### Data rows
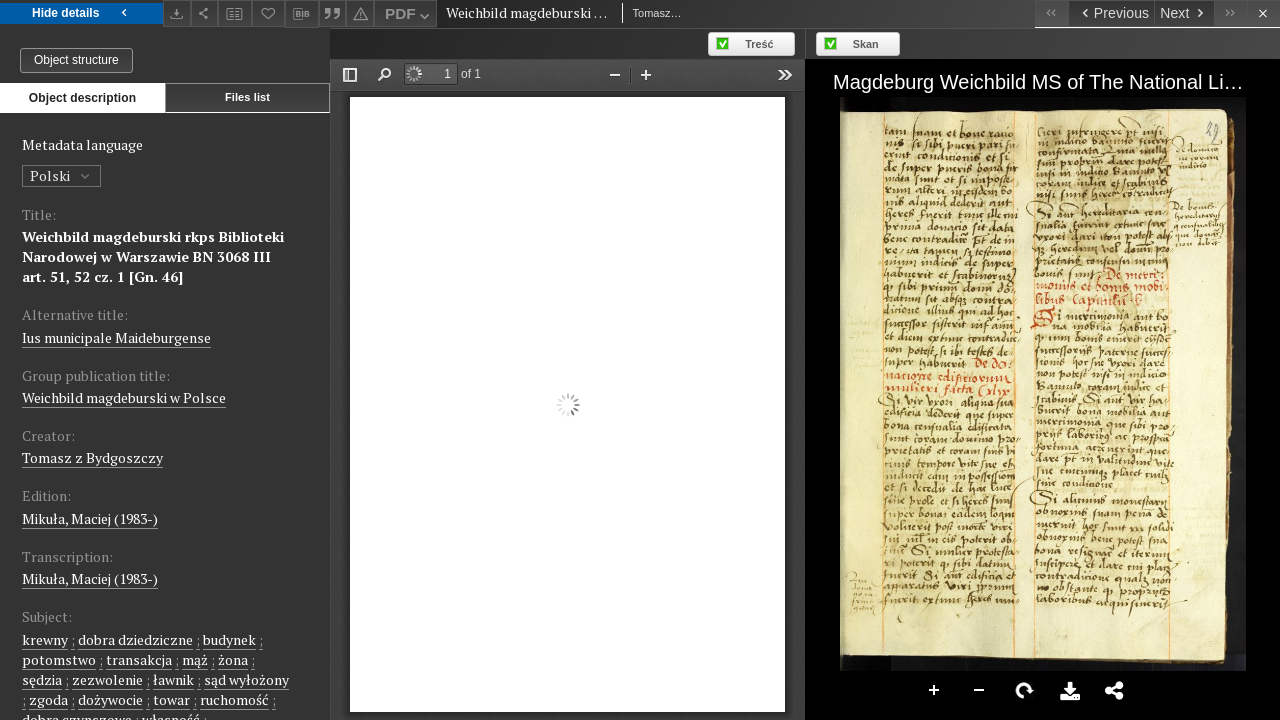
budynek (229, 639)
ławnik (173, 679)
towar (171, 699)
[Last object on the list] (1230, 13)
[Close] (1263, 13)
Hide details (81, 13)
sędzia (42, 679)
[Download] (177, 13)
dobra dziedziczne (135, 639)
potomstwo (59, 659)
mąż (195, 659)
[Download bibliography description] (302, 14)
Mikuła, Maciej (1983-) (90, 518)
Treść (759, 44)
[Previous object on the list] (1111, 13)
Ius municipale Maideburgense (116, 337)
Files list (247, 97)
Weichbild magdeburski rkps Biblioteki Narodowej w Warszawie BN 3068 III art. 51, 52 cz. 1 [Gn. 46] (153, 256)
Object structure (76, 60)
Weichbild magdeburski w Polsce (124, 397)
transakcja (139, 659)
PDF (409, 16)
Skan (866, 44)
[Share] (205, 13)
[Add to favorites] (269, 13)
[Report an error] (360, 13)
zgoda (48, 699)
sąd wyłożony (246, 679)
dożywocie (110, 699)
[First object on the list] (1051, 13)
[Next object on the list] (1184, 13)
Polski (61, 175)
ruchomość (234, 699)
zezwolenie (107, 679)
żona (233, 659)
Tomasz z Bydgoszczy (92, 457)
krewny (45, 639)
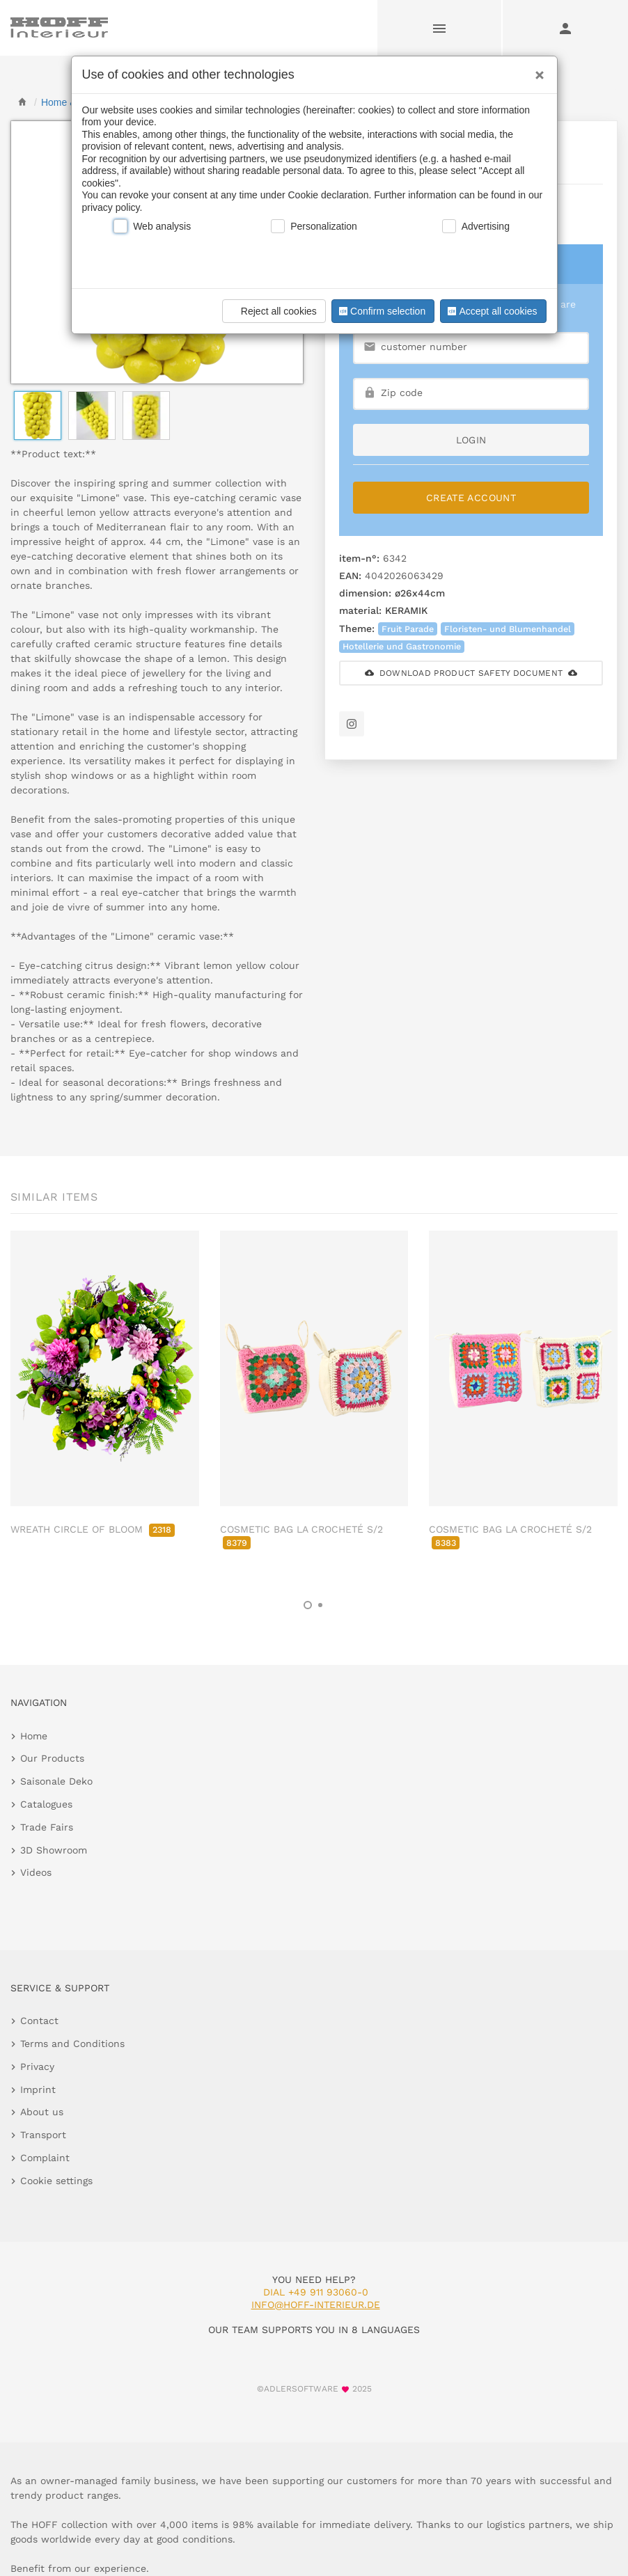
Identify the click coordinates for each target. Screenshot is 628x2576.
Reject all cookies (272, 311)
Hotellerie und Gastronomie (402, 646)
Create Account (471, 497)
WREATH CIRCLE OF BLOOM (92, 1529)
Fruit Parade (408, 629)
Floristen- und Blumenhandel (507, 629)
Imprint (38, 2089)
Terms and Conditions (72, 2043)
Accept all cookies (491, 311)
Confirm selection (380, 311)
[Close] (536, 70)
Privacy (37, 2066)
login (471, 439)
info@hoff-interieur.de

### Request
Rewrite the stretch of the listing from the line containing "Hotellerie und Gastronomie (402, 646)" through the end of the listing, swapping "Terms and Conditions" for "Terms of Use" and changing nothing else.

### Solution to the problem
Hotellerie und Gastronomie (402, 646)
Create Account (471, 497)
WREATH CIRCLE OF BLOOM (92, 1529)
Fruit Parade (408, 629)
Floristen- und Blumenhandel (507, 629)
Imprint (38, 2089)
Terms of Use (72, 2043)
Accept all cookies (491, 311)
Confirm selection (380, 311)
[Close] (536, 70)
Privacy (37, 2066)
login (471, 439)
info@hoff-interieur.de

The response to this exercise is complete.